● **Written task**: Rewrite the data between the lines holding "Where should I click to: Open" and "[x=90, y=19]", inclusive, changing "logo" to "emblem" and leaving everything else as it is. Leave the pictures out of your answer.

[Start Data provided]

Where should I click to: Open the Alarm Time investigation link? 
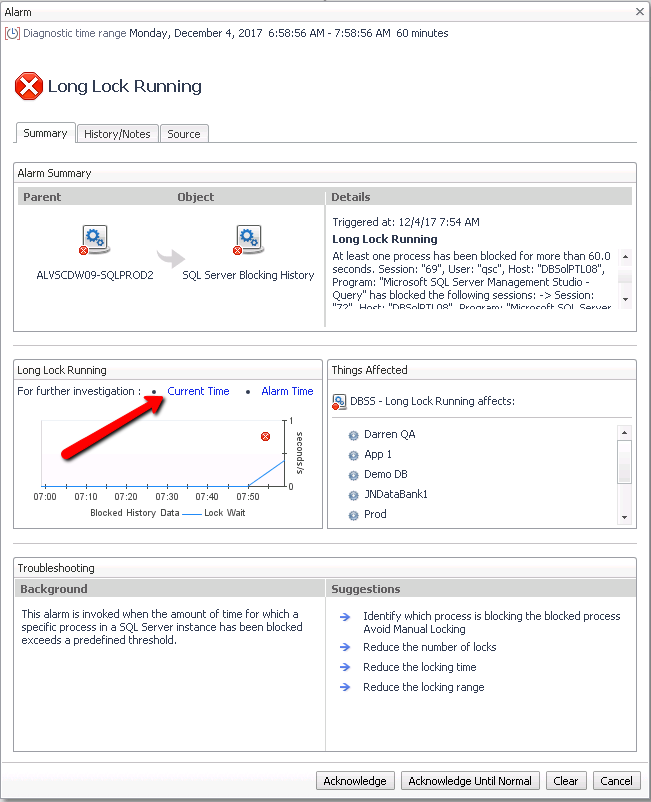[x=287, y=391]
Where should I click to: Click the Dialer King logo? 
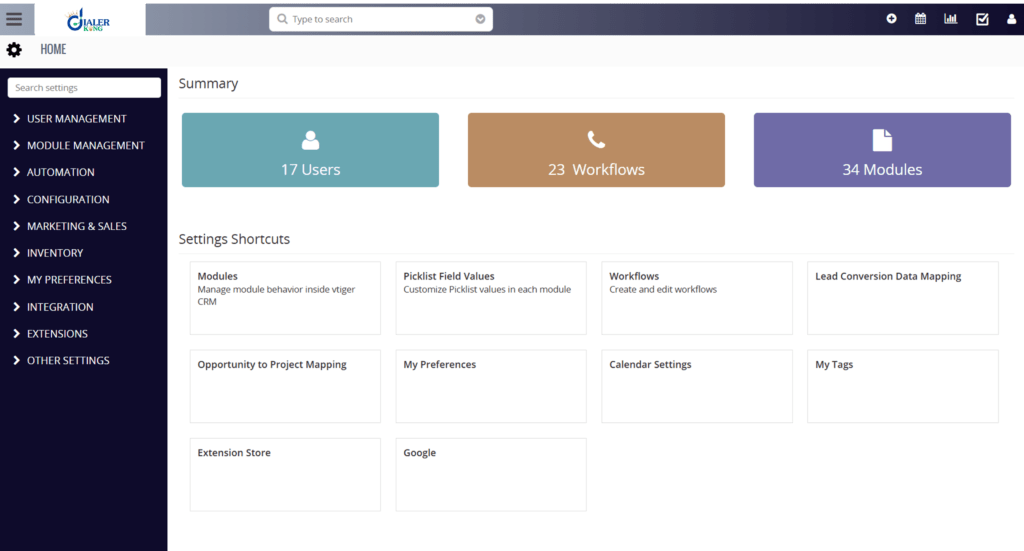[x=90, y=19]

[End Data provided]
[Start Data provided]

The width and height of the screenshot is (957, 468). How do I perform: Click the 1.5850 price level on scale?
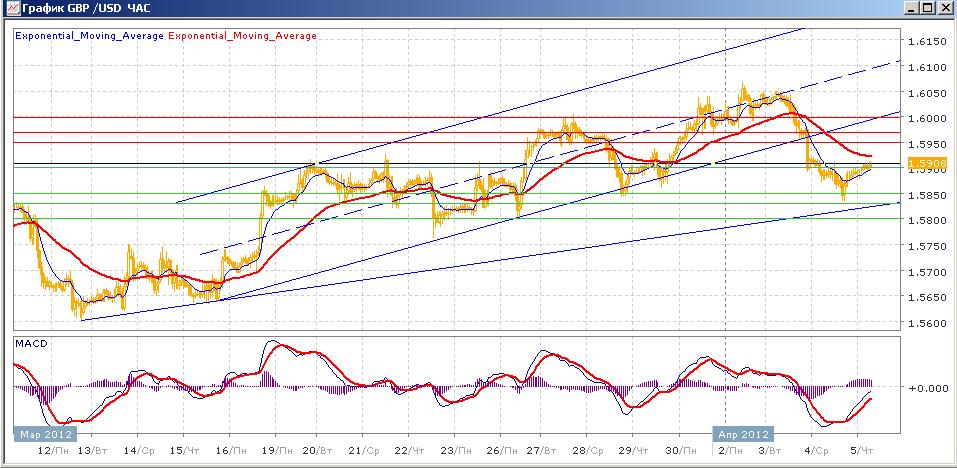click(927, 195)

[End Data provided]

● **Answer to this problem**:
Where should I click to: Open the Alarm Time investigation link? 
[x=287, y=391]
Where should I click to: Click the Dialer King emblem? 
[x=90, y=19]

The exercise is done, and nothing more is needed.